El Espectador

El positivo más negativo

- YOLANDA RUIZ

ESPERO QUE EN EL FUTURO, CUANDO se relaten las historias de la pandemia, alguien hable también de las emociones apretadas que nos inundan sin que acabemos de entenderla­s del todo. Ya todos vamos teniendo duelos o miedos cercanos que van creciendo con las horas o los días. El tamaño de esos dolores no se mide en los cuadros de estadístic­as que revelan los reportes oficiales, porque hay dos maneras de entender la emergencia que vivimos: hablar de los millones de contagios y muertos en el mundo o ver de cerca la tragedia sin fondo de cada familia que se quiebra por la pérdida de un ser querido víctima del virus.De las cifras hablamos todos los días; de las desdichas individual­es, menos, porque cuando es de tantos el problema se pierden los contornos de las historias que se viven en privado.

La pandemia nos movió por dentro y seguimos soñando con volver a una normalidad que ya no sabemos si nos espera en alguna dimensión o desapareci­ó para siempre. Nos entendemos con frases a medias, sin necesidad de dar detalles: “Fulano dio positivo”. No hay que decir más, ni mencionar el virus. Hoy la palabra “positivo” parece tener solo un sentido posible y no es precisamen­te positivo. Solamente las familias que han tenido el virus entre los suyos logran entender el tamaño del miedo que se genera con un mensaje que nos reporta ese contagio. Y si luego viene un “debe entrar a la UCI”, el piso se mueve. Las emociones suben y bajan con cada prueba y nos convertimo­s en expertos hablando de niveles de saturación de oxígeno y de variantes del COVID. Primero vino el virus, luego el miedo y la incertidum­bre.

Por fortuna, para muchos después del contagio vuelve la esperanza en ese carrusel de emociones extremas y los atropella un renacer que invita a beberse cada sorbo de la vida ganada.
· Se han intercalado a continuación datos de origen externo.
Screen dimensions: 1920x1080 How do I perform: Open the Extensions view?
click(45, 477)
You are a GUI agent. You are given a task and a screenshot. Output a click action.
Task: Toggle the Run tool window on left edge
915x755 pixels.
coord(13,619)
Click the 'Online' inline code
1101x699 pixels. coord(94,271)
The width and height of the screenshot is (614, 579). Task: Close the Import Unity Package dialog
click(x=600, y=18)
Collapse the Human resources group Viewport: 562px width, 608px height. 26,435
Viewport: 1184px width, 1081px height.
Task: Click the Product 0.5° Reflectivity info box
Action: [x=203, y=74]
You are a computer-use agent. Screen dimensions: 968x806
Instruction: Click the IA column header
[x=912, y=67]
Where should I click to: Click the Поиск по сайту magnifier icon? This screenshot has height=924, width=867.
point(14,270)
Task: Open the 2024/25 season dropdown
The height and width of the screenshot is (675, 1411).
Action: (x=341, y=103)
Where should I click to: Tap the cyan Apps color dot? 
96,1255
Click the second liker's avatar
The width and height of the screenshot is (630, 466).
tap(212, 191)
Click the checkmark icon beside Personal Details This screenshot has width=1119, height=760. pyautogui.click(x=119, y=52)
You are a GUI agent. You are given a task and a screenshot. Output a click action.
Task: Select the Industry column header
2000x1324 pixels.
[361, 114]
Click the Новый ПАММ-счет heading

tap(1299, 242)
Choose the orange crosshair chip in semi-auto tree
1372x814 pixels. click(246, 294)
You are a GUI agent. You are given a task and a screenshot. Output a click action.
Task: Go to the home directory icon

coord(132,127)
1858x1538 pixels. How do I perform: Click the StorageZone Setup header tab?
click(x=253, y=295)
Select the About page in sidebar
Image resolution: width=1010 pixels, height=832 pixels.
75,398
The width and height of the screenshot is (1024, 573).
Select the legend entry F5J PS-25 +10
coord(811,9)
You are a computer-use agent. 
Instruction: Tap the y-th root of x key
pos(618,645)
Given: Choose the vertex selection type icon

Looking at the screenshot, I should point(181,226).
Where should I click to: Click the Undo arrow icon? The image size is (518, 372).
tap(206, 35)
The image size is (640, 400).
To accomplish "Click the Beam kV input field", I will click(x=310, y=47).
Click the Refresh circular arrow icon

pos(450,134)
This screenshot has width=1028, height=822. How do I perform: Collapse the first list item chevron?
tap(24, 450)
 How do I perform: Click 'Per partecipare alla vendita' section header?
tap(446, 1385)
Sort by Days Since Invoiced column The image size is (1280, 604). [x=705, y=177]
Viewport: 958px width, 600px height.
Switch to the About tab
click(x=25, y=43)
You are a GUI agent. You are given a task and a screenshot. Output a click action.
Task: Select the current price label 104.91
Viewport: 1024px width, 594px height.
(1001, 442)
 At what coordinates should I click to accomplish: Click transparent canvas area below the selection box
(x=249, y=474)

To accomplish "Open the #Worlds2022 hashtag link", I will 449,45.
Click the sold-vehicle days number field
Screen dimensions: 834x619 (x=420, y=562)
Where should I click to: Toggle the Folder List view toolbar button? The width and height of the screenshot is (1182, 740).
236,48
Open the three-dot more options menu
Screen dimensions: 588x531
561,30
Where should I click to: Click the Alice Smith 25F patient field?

No es de poca monta ser hoy un sobrevivie­nte de COVID. Para otros es la muerte y con ella el dolor sordo de los que quedan. En los duelos, en cualquier duelo, las palabras tienden a perder sentido y salen sobrando. Por eso un abrazo era la manera de ayudar al amigo, al pariente. Hoy no se puede porque hasta eso nos robó la pandemia. La imposibili­dad del abrazo deja a las familias golpeadas en ese duelo total que no se puede compartir de cerca para aliviarlo.

Los viejos se han hecho más viejos y se quejan porque les han caído encima los años por el encierro y el miedo que corroe por dentro. A muchos la nostalgia se les convirtió en depresión y otros perdieron el sentido de esa vida que quieren proteger. Los niños y jóvenes han perdido tiempos valiosos de compartir en parques y colegios. Meses que en esas edades son como siglos porque en la infancia la vida camina de otra manera. Los adolescent­es arrebatado­s de repente de sus amigos y sus primeros amores. Los planes de estudios, viajes y proyectos esperando a ver qué pasa. No sabemos aún hasta dónde llegará el impacto que tendrá esto en la generación de la pandemia.

Queríamos despedir con afán el año maldito como si por la magia de esa medida de tiempo inventada, irreal y arbitraria fuera a cambiar el presente. Nada cambia y la pandemia sigue ahí, con mayor incertidum­bre aún porque la vacunación que comenzó en el mundo tarda en llegar a Colombia, se escuchan ya noticias de retrasos en las entregas en Europa y se amenaza con restringir la exportació­n de esas vacunas que hoy son la tabla de salvación en medio del naufragio. ¿Y si los países que las producen deciden no exportar más? ¿Y si llegamos al “sálvese quien pueda”?

Las emociones se siguen atropellan­do con las noticias, con los muertos anónimos o famosos, con las curvas que suben y bajan, con la historia del vecino o del amigo, con el familiar que se acaba de contagiar, con el que no lo pudo lograr. Esas emociones que no podemos poner en cifras también miden el impacto de esta pandemia.